■ 节选:
=-=-=
上图是订正前（蓝色）、后（红色）的模式模拟全球平均SST偏差时间序列。我们可以很明显地看到订正后的红色序列更加趋近于偏差等于0的直线。

#### 5.4.2.2. 逐月误差条形统计图
看完整体的时间序列结果，我们还可以看看订正前后的逐月偏差表现。

**重构的SST：修正前/后，训练集/验证集/测试集/全时段**

In [69]:
### 均方根误差
RMSE_SST_Historical_12Month_All = np.zeros(12)
RMSE_SST_Historical_12Month_Correct_All = np.zeros(12)
for month in range(12):
    RMSE_SST_Historical_12Month_All[month] = rmse(SST_Historical_2D[:,month], SST_ERSST_2D[:,month])
    RMSE_SST_Historical_12Month_Correct_All[month] = rmse(SST_Historical_Correct_All_2D[:,month], SST_ERSST_2D[:,month])
print(RMSE_SST_Historical_12Month_All)
print(RMSE_SST_Historical_12Month_Correct_All)
### 相关系数
R_SST_Historical_12Month_All = np.zeros( (12,2) )
R_SST_Historical_12Month_Correct_All = np.zeros( (12,2) )
for month in range(12):
    R_SST_Historical_12Month_All[month,:] = scipy.stats.pearsonr(SST_Historical_2D[:,month], SST_ERSST_2D[:,month])[:]
    R_SST_Historical_12Month_Correct_All[month,:] = scipy.stats.pearsonr(SST_Historical_Correct_All_2D[:,month], SST_ERSST_2D[:,month])[:]
print(R_SST_Historical_12Month_All)
=-=-=
关于项目出现位置的条目
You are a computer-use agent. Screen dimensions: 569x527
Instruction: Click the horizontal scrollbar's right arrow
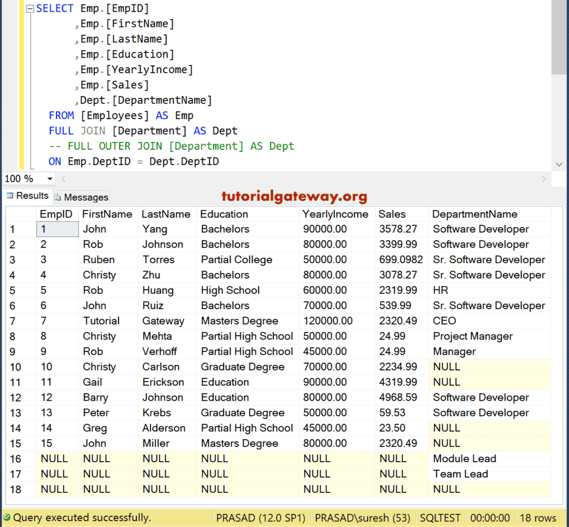[x=543, y=179]
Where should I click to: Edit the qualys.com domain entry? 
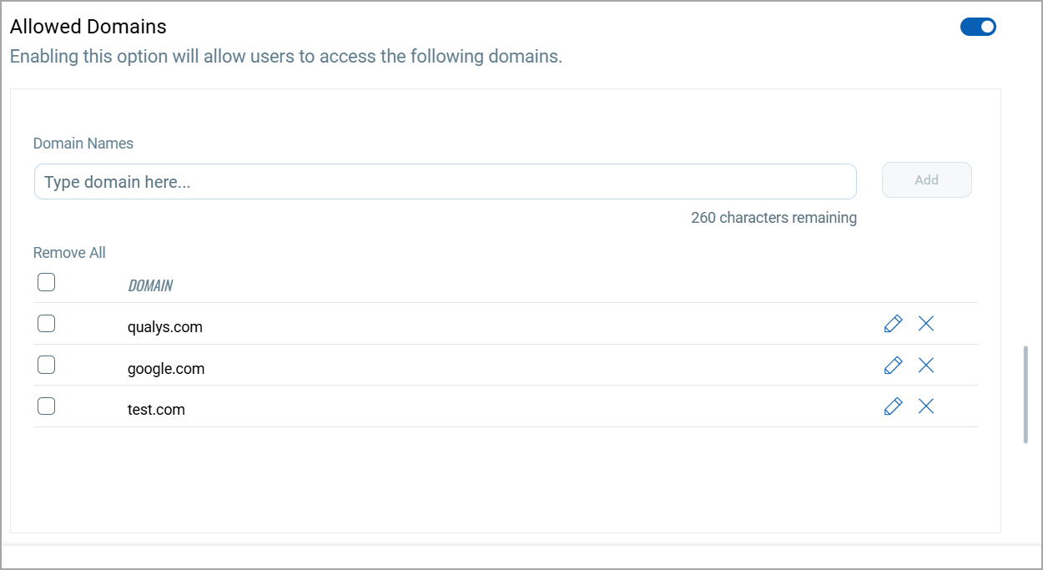(x=893, y=324)
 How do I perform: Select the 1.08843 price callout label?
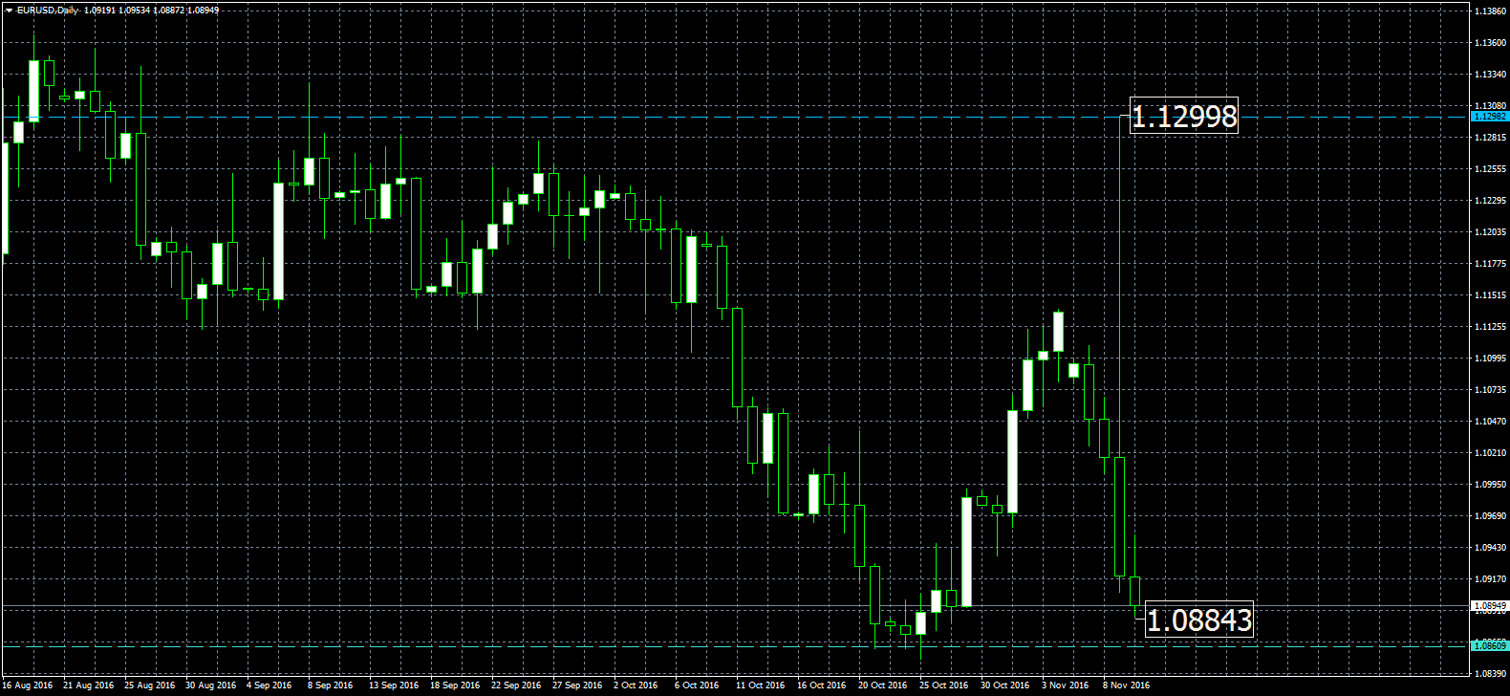(x=1198, y=620)
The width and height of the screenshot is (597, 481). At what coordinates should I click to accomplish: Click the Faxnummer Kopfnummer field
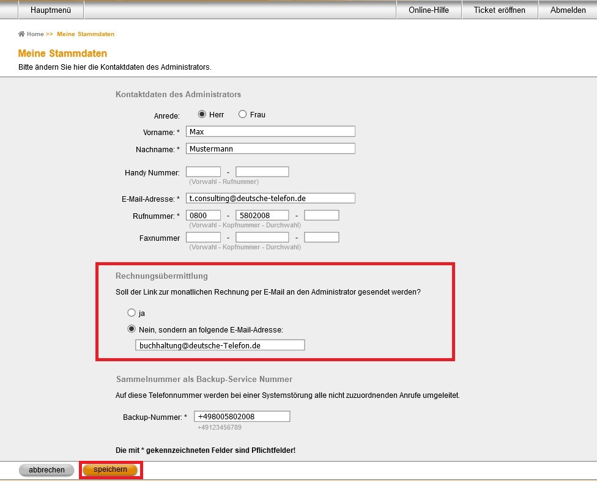262,237
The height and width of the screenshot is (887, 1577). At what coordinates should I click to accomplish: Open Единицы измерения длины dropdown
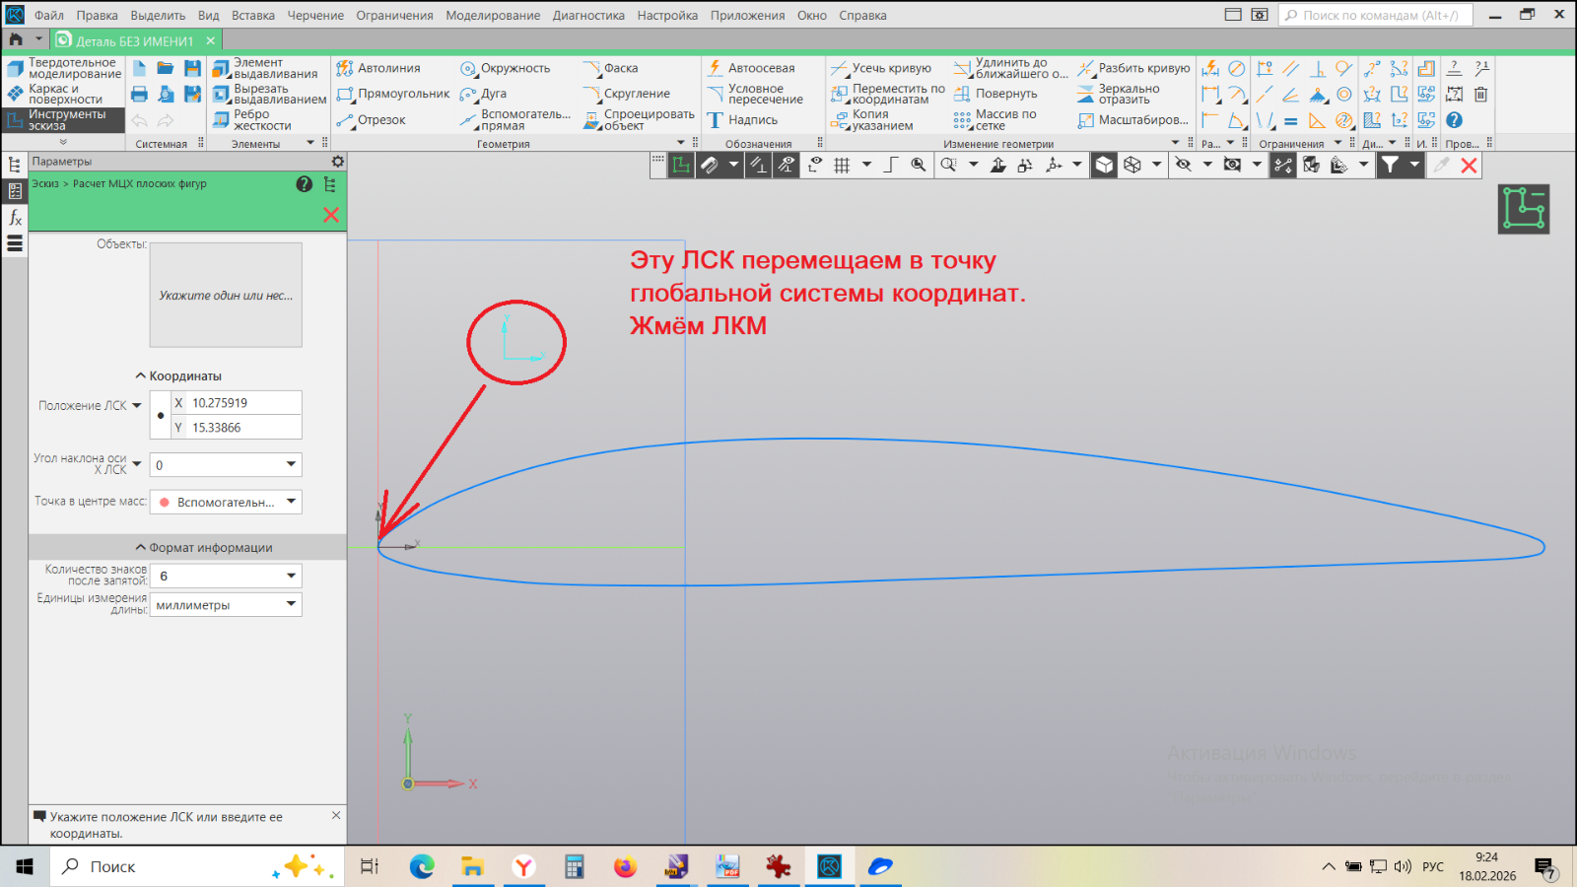291,604
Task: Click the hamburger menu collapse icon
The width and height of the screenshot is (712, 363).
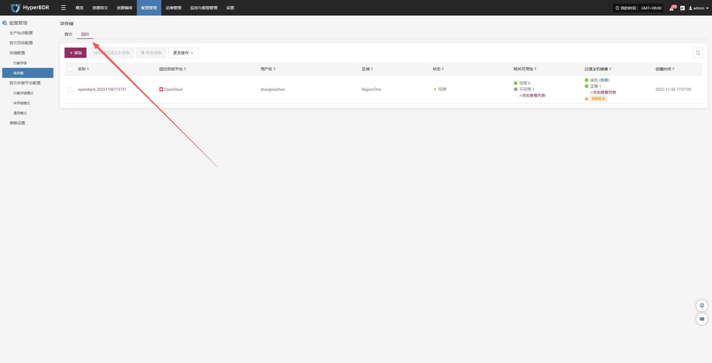Action: 63,8
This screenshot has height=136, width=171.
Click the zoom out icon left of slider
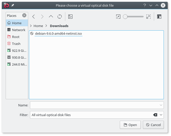click(x=118, y=17)
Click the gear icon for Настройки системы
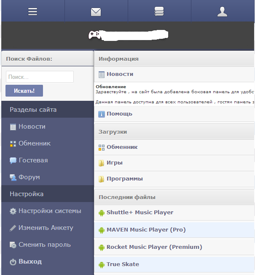 coord(13,211)
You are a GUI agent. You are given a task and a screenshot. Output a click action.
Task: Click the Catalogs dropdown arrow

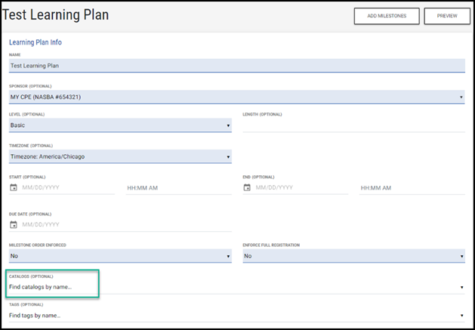pos(461,287)
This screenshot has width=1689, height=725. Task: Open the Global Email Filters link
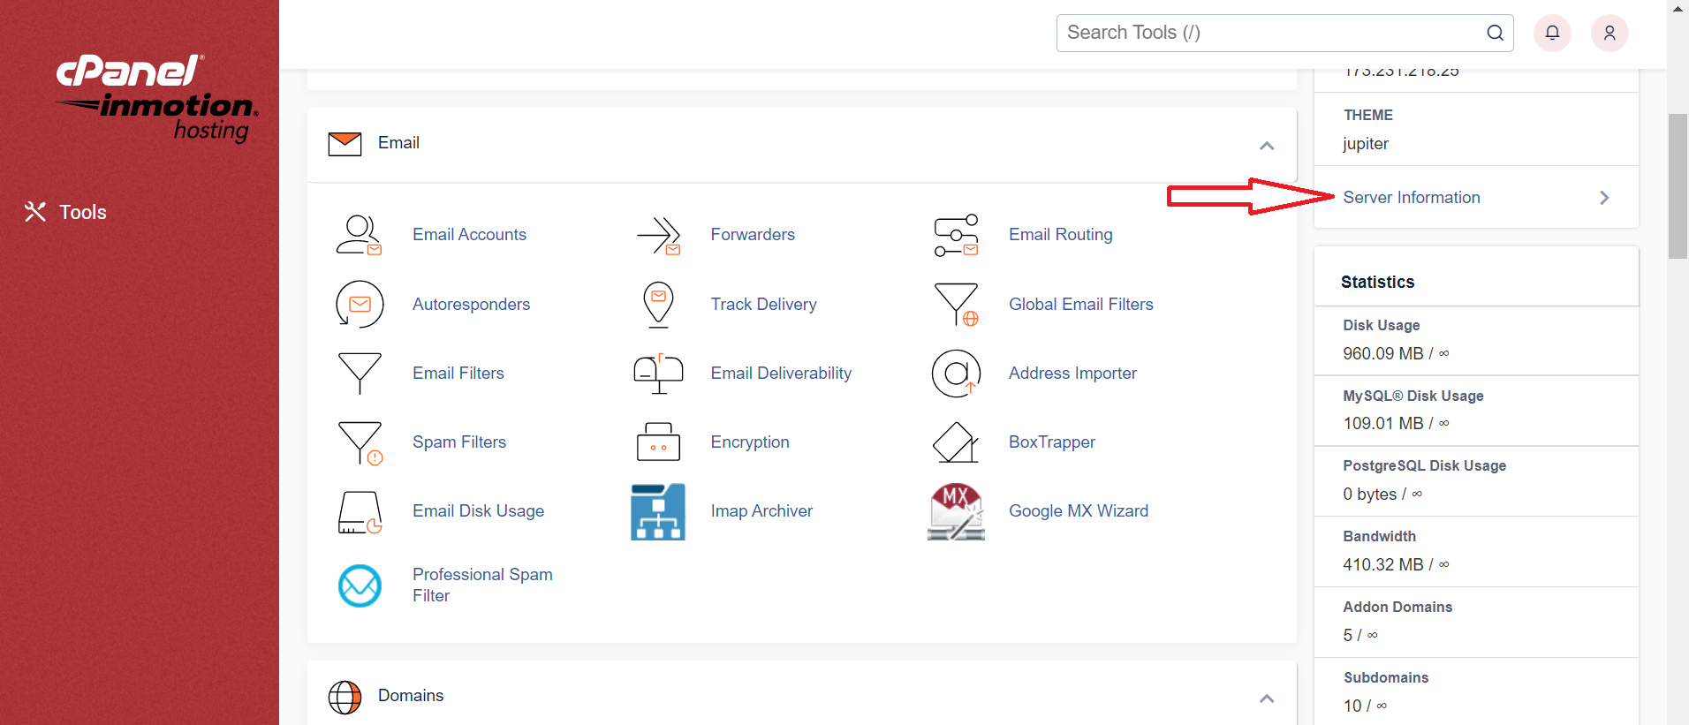pos(1080,305)
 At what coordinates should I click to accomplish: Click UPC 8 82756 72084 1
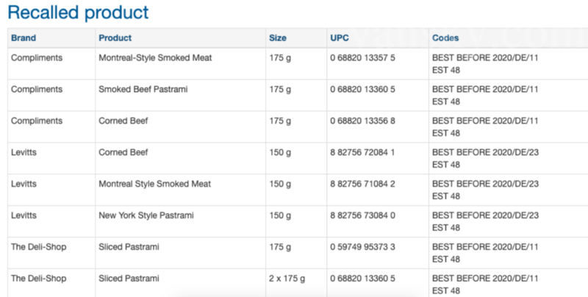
=-=-=
■ 练习题 A: 从关于SST偏差订正的节选中摘录原文，从“print(RMSE_SST_Historical_12Month_Correct_All)”开始，一直到“print(R_SST_Historical_12Month_All)”为止。
■ 练习题 B: 请续写关于SST偏差订正的节选，从其末尾处接着往下写。

■ 参考答案 A:
print(RMSE_SST_Historical_12Month_Correct_All)
### 相关系数
R_SST_Historical_12Month_All = np.zeros( (12,2) )
R_SST_Historical_12Month_Correct_All = np.zeros( (12,2) )
for month in range(12):
    R_SST_Historical_12Month_All[month,:] = scipy.stats.pearsonr(SST_Historical_2D[:,month], SST_ERSST_2D[:,month])[:]
    R_SST_Historical_12Month_Correct_All[month,:] = scipy.stats.pearsonr(SST_Historical_Correct_All_2D[:,month], SST_ERSST_2D[:,month])[:]
print(R_SST_Historical_12Month_All)

■ 参考答案 B:
print(R_SST_Historical_12Month_Correct_All)

### 画图：重构SST的逐月表现（均方根误差/相关系数）
## 预设
str_panels = ['a)RMSE', 'b)R']
fontsizenum = 16  
barwidthnum = 0.3
X_Month = np.arange(1,13)
xticklabel_Month = list(range(0,14))
xticklabels_Month = ['','Jan','Feb','Mar','Apr','May','Jun','Jul','Aug','Sep','Oct','Nov','Dec','']
## 均方根误差
ylim_rmse_max = 0.4
ylim_rmse_min = 0
delta_rmse_bias = ylim_rmse_max - ylim_rmse_min
yticklabel_RMSE = np.linspace(ylim_rmse_min, ylim_rmse_max, num = 9).tolist()
yticklabel_RMSE = [round(i,2) for i in yticklabel_RMSE]; print(yticklabel_RMSE)
yticklabels_RMSE = [str(i) for i in yticklabel_RMSE]; print(yticklabels_RMSE)
## 相关系数
ylim_R_max = 1.0
ylim_R_min = 0.7
delta_R_bias = ylim_R_max - ylim_R_min
yticklabel_R = np.linspace(ylim_R_min, ylim_R_max, num = 7).tolist()
yticklabel_R = [round(i,2) for i in yticklabel_R]; print(yticklabel_R)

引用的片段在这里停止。